Mar 12, 2012
A new survey of landlords shows that long-distance lettings dominate parts of the Private Rented Sector (PRS) in the UK.
Research from the Association of Residential Letting Agents (ARLA) suggests that in Central London, there are almost twice as many properties in the PRS than landlords who reside in the capital, with a ration of 1:1.98 (landlords to properties in the PRS). Long-distance landlords are also prevalent in Scotland where ARLA’s data shows a ration of 1:1.74 (resident landlords to properties in the PRS).
In contrast, the South East and South West of England showed the least prevalence of long-distance landlords, with the ratio of resident landlords to properties in the PRS standing at 1:1.13 (South East) and 1:1.18 (South West).
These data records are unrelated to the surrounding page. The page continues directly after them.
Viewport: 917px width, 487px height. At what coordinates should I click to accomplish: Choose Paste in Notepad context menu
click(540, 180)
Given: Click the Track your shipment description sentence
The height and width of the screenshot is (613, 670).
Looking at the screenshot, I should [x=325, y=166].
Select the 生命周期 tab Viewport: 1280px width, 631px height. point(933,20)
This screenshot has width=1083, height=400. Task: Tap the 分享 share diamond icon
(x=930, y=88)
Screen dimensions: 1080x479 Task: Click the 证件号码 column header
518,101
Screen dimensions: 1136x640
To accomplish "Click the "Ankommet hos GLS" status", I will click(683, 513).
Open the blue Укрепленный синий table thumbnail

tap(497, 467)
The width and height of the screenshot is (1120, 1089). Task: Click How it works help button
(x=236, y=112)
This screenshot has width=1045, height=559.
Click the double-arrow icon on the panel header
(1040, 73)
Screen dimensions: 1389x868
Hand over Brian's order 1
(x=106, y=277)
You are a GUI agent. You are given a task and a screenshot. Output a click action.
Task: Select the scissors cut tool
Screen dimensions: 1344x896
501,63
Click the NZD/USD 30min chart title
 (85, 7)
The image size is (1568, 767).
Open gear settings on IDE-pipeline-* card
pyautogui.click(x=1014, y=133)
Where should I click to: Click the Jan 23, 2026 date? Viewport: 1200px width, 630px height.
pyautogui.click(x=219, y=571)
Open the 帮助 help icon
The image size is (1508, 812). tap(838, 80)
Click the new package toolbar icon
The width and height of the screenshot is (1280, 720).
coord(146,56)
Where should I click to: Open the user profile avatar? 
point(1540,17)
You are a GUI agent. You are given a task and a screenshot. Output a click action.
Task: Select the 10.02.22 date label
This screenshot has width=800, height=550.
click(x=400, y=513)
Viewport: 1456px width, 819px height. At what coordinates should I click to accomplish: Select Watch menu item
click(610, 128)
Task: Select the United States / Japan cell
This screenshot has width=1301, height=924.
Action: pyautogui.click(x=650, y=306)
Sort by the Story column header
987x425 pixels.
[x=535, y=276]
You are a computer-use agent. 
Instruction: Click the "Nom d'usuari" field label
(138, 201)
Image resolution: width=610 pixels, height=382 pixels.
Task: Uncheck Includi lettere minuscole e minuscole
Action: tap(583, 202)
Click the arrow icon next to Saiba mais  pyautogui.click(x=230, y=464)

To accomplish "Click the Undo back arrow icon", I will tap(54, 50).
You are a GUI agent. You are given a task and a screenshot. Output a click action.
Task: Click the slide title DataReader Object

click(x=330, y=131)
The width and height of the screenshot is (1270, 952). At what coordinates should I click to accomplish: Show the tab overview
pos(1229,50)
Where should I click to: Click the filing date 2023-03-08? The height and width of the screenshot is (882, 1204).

ARLA Operations Manager, Ian Potter said, “It is a common phenomenon for landlords to let properties in different parts of the country and it is likely that trend will grow, for example as owners increasingly opt to let out a property rather than sell when the time comes to move on, or when parents who’ve bought a student property choose to continue renting it out when their child has left university.
“However, anyone who owns property away from their home town should be mindful of the challenges that long-distance lettings can pose if not effectively managed. Letting through a professional, local agent can be the best first step to ensuring your property is efficiently managed and as hassle-free as possible, but whether you chose to let with or without an agency, there are some important issues to consider.”
ARLA has the following top tips for long-distance landlords:
Research – If the area is unfamiliar to you, it is important to ensure you’re setting reasonable and realistic rent levels. Research the area thoroughly and check for precedents regarding issues like length of tenancy and whether to let the property furnished or unfurnished.
An ARLA agent will be able to give you comprehensive insight into an unfamiliar neighbourhood and will be able to give you an idea of achievable rent levels, as well as likely demand.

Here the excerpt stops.